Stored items
┏━━

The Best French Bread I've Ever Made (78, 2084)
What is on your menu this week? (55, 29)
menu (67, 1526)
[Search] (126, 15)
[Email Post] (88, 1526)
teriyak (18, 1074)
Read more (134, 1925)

┗━━

Work order:
Repeat every record above precisely.

Solution to this problem:
The Best French Bread I've Ever Made (78, 2084)
What is on your menu this week? (55, 29)
menu (67, 1526)
[Search] (126, 15)
[Email Post] (88, 1526)
teriyak (18, 1074)
Read more (134, 1925)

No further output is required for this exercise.